With the subdivision of the Roman Empire in 292 AD, Milan became the capital of the western part of the Empire and became one of the largest settlements where they consolidated the new Christian religion. With the arrival of the Barbarians, it lost its role as the most important city in the region, due to the plundering of the 539 and the fact that, during the rule of the Lombards (from which it took its name from the Lombardia) that the city Pavia took on the role capital. Even the rule of the Franks, led by Charlemagne in 774, did not favor the recovery of the city, where it soon spread feudalism. With the disintegration of the Carolingian empire and the rise to power of the Marquis and the bishops, Milan was able to recover and grow economically.
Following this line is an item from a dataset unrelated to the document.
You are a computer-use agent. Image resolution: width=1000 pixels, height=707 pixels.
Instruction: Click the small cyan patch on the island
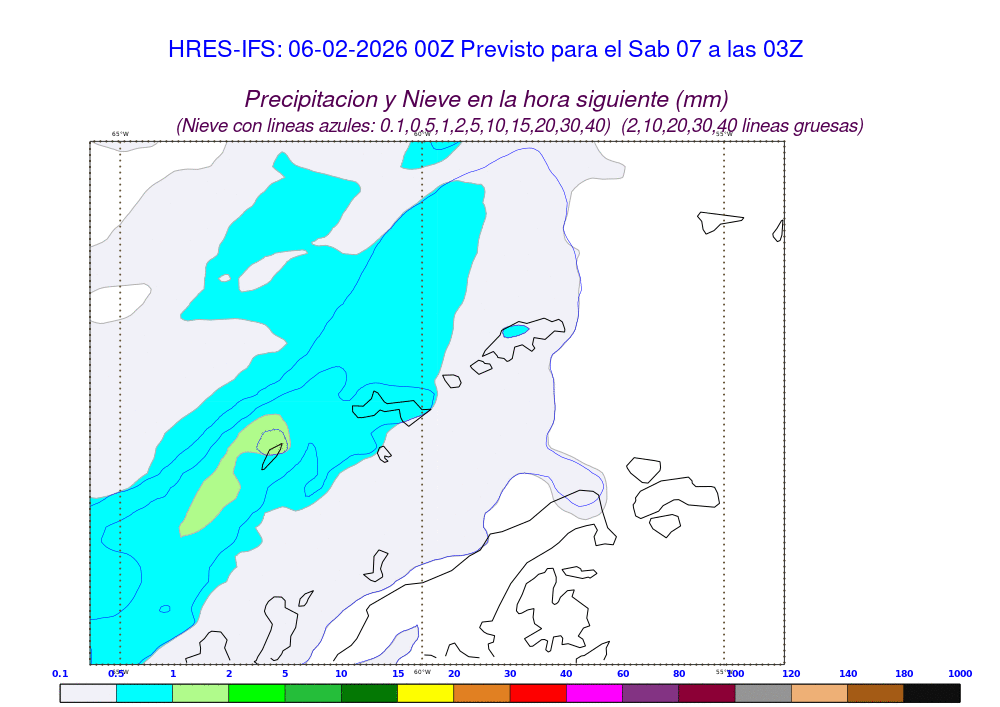tap(515, 331)
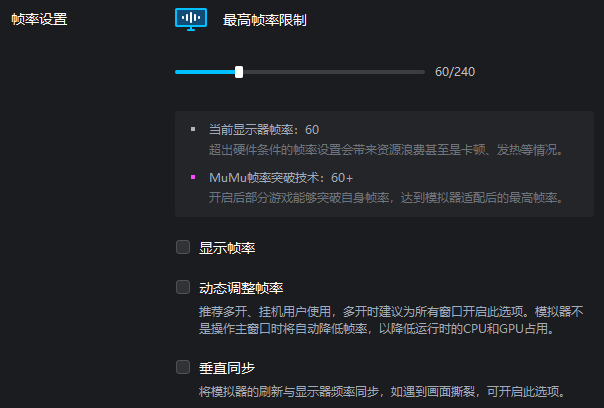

In the eleventh century, after which in many cities of northern Italy developed a considerable autonomous movement (called communes) against attempts of control by the German emperors, the capital of Lombardia was distinguished for the fervor with which it argued that movement, governed with democratic laws and building the Palazzo della Ragione (center of political decisions). With the arrival of the Visconti family, ended the period of democratic government. From 1277 to 1447 the lordship of Milan kept focusing on the growing political / cultural city. It is thanks to them the for the construction of thel Duomo and the Castle.
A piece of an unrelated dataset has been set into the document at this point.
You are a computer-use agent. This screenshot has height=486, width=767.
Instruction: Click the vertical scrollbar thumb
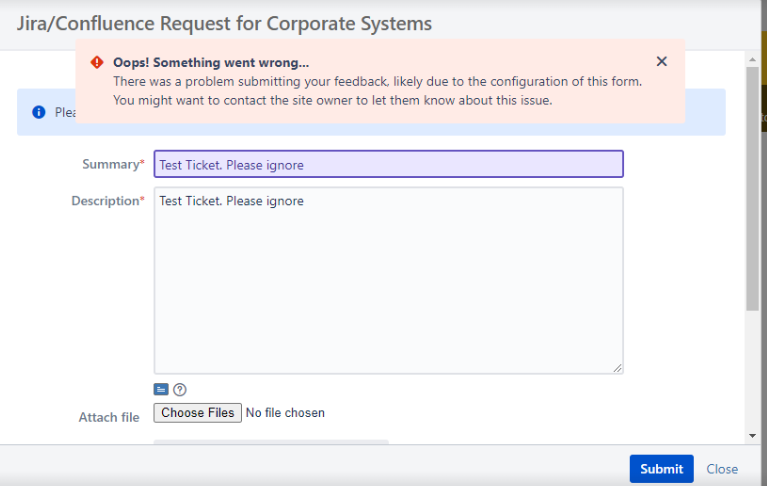coord(752,188)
After the family Visconti, Milan returned to the Republican government for 3 years, after which, in 1450, captain Francesco Sforza seized power. This period was very important for the ever growing city, in fact, just in the second half of 1400s, many artists, including Bramante and da Vinci arrived in Milan, in addition, the Cathedral and the Castle were finished and the church of Santa Maria delle Grazie (home of The Last Supper) and the hospital that is now the State University were built. The beginnings of the 1500s, Northern Italy being a theater of battles between the French and Spanish monarchies, mark the beginning of Spanish rule, during which the Borromeo family built the Ambrosiana and the palace of the Jesuits (now the Brera Academy).
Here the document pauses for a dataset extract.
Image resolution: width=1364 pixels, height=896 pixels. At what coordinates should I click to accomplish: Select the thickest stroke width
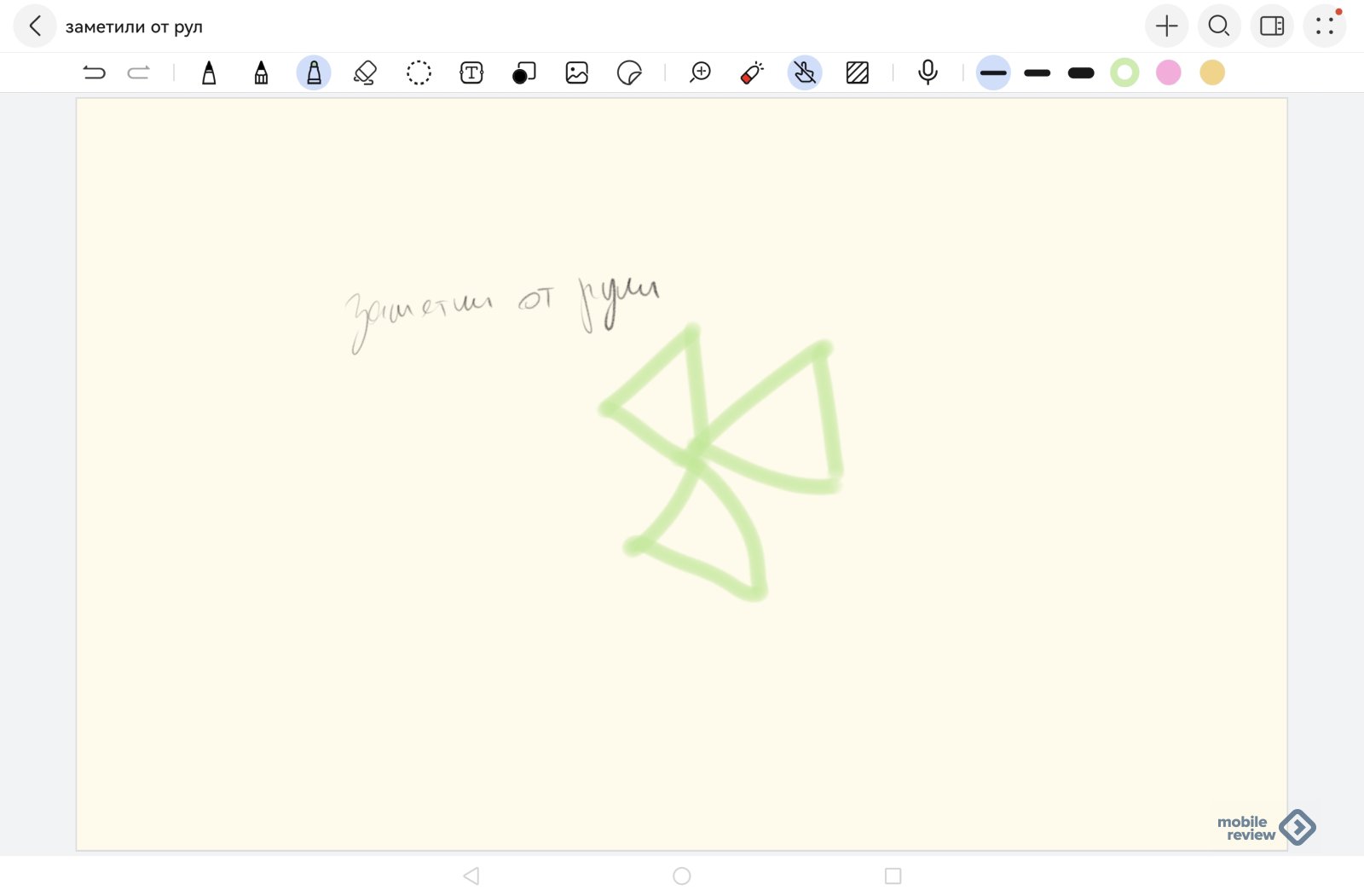(x=1080, y=73)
After nearly two centuries of the Spanish Government, control passed to the Austrian Habsburg dynasty which concentrated on the development of the economy, the functioning of the state apparatus, the arts, culture, education system and scientific development. The Brera Accademy and La Scala the Royal Palace, Villa Reale and many private palaces were built. After the Austrian influence, Milan, was influenced by French, becoming the first capital of the Cisalpine Republic and then the Kingdom of Italy (which included almost the whole of northern Italy).With the fall of Napoleon, the city came under the rule of the Austro-Hungarian Empire against which it rebelled becoming part of the Savoy (1859). Today Milan is the financial and economic hub of Italy.
Legends say, Milan owes its name to the discovery, by Bellovesus, of a “scrofa semilanuta” (half-woolly sow ), which became the symbol of the city from the domain Gallic until the sixth century. It is possible to admire a bas-relief of the animal on a capital of the Palazzo della Ragione.
The Milanese church has a liturgy different from the Roman thanks to the Ambrosian rite. The Advent begins on November 11th and lasts 6 weeks (according to the Roman rite it begins November 26 and lasts for 4 weeks), Lent does not begin on Ash Wednesday but the following Sunday. Thanks to the Ambrosian rite the Milanese carnival begins when the rest of Italy finishes and is celebrated on “Saturday before Lent.” The main characters are Meneghino (character of the comedies by Carlo Maria Maggi) and Cecca.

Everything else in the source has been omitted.